Parecía que las selecciones de Sudamérica llegaban con fuerza al Mundial de Rusia 2018, decididas a ser protagonistas como sucedió hace cuatro años en Brasil.
Los resultados previos durante el proceso de preparación hacían presagiar lo mejor para el debut mundialista.
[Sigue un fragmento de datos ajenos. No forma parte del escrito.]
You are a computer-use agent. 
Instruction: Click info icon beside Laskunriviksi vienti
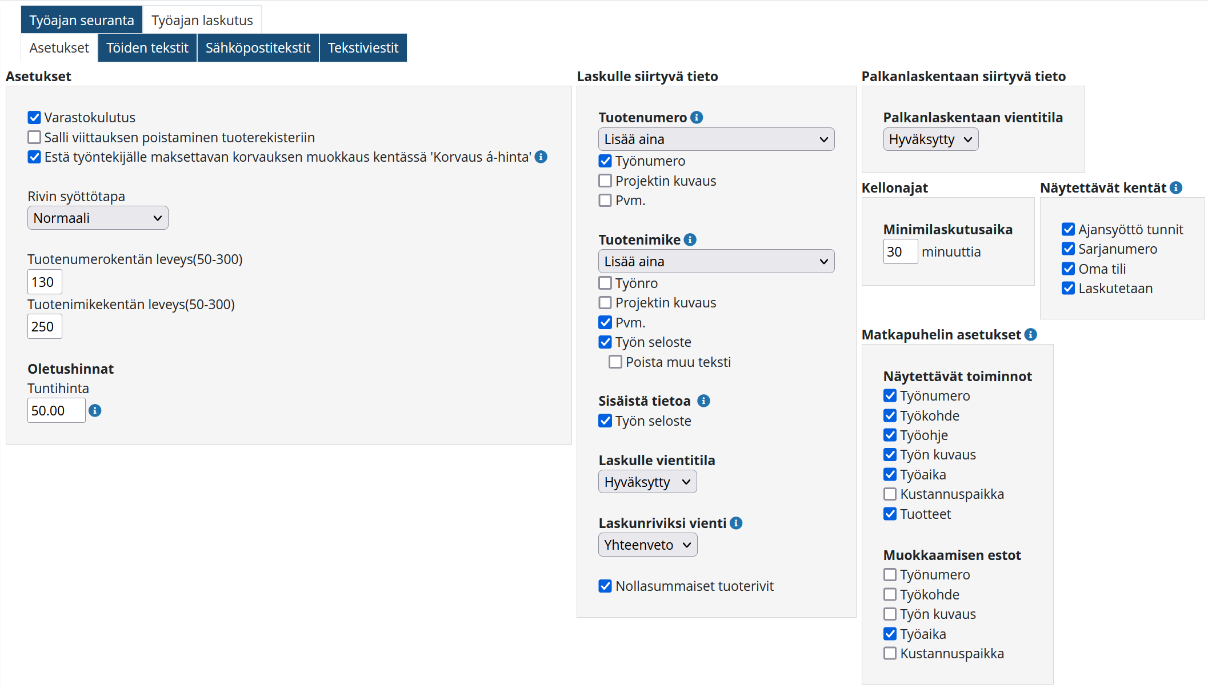click(x=736, y=523)
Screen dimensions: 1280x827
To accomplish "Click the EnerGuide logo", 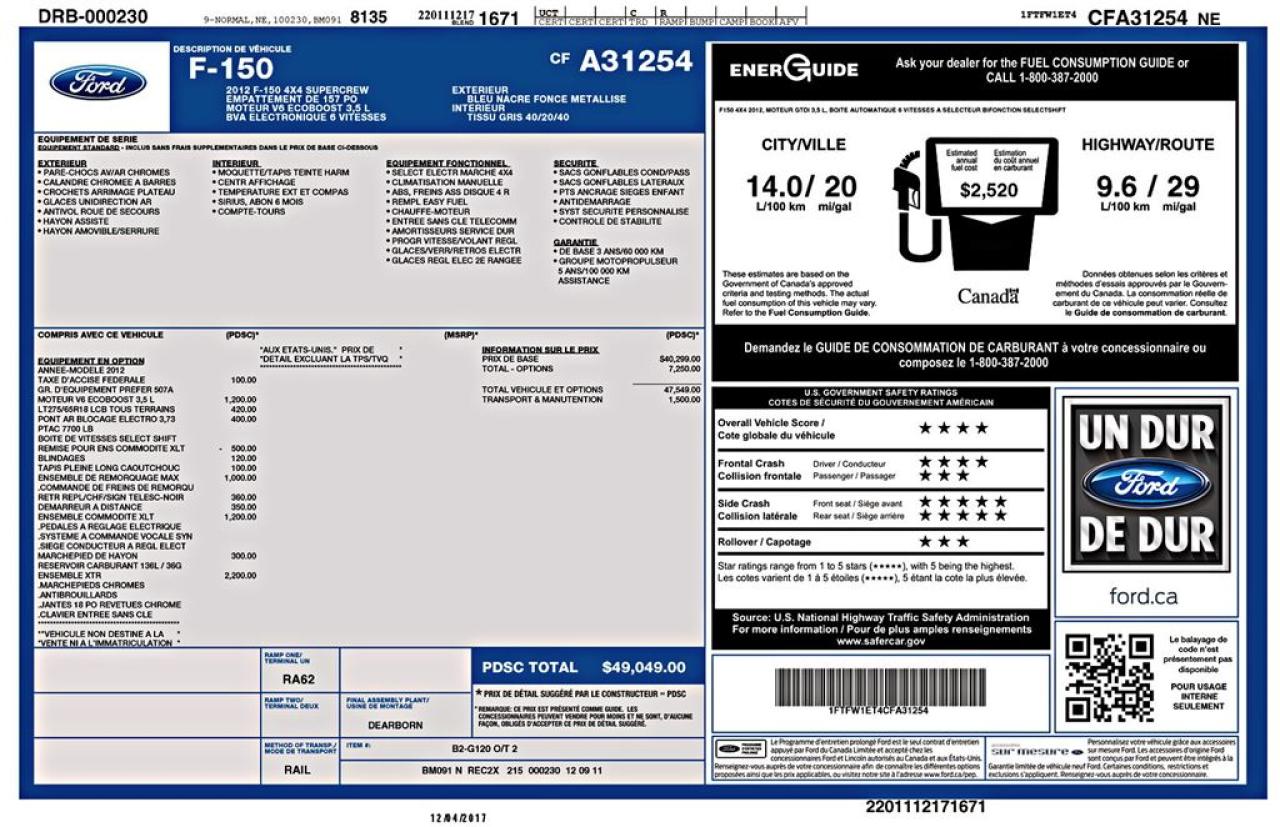I will pyautogui.click(x=793, y=70).
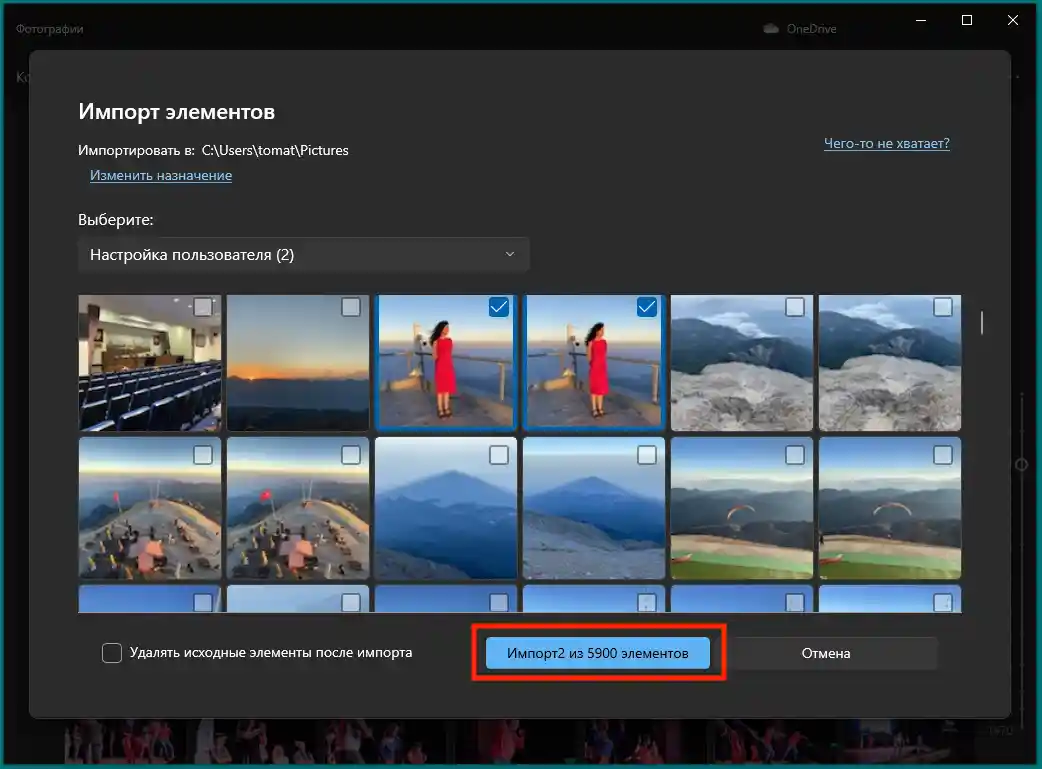Click the zoom slider handle on right
This screenshot has width=1042, height=769.
pos(1021,464)
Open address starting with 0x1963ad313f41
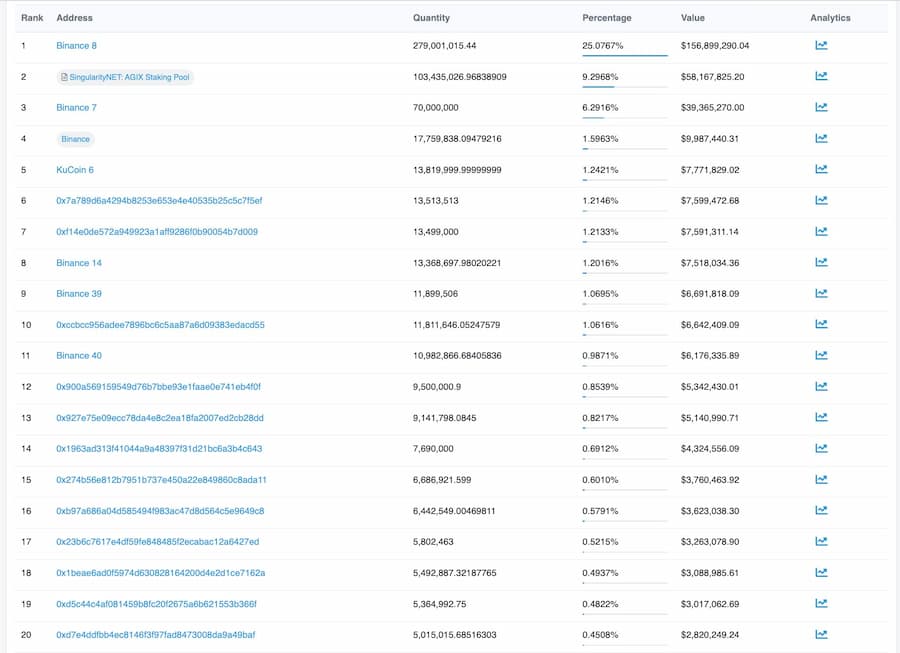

También inspiraba confianza la clasificación que publica mensualmente la FIFA.
Todas -Argentina, Brasil, Colombia, Perú y Uruguay- se encuentran entre las 20 mejores del mundo y sus rivales para la primera ronda de partidos de la fase de grupos estaban por debajo en el ranking del organismo rector del fútbol.
Pero la realidad resultó de lo más decepcionante, hasta el punto que desde hace 44 años que cuatro selecciones sudamericanas no lograban ganar su primer partido en un Mundial.
El único triunfo en Rusia hasta ahora fue el conseguido agónicamente por Uruguay frente a Egipto, gracias a un gol en el minuto 88 de José María Giménez.
El resto ha sido una suma de tropiezos, que en algunos casos hace temer por su futuro en el Mundial.
Alemania 1974
Sólo en el Mundial de Alemania 1974 el panorama fue peor que en Rusia, ya que ninguna de las selecciones pudo conseguir la victoria.
Brasil, como campeona del momento, empató sin goles el partido inaugural contra Yugoslavia.
Al día siguiente Chile perdió contra el país anfitrión por el gol de Paul Breitner, mientras que Uruguay y Argentina fueron sorprendidas por las selecciones que terminaron siendo las grandes revelaciones del torneo: Holanda y Polonia.
Esos resultados sin embargo no causaron tanta sorpresas ya que lo que hicieron fue confirmar en ese momento una tendencia que se venía marcando desde el primer mundial en 1930.
Las selecciones sudamericanas suelen rendir más cuando la Copa del Mundo se juega de ese lado del Atlántico y sufren más cuando el torneo se disputa en territorio europeo.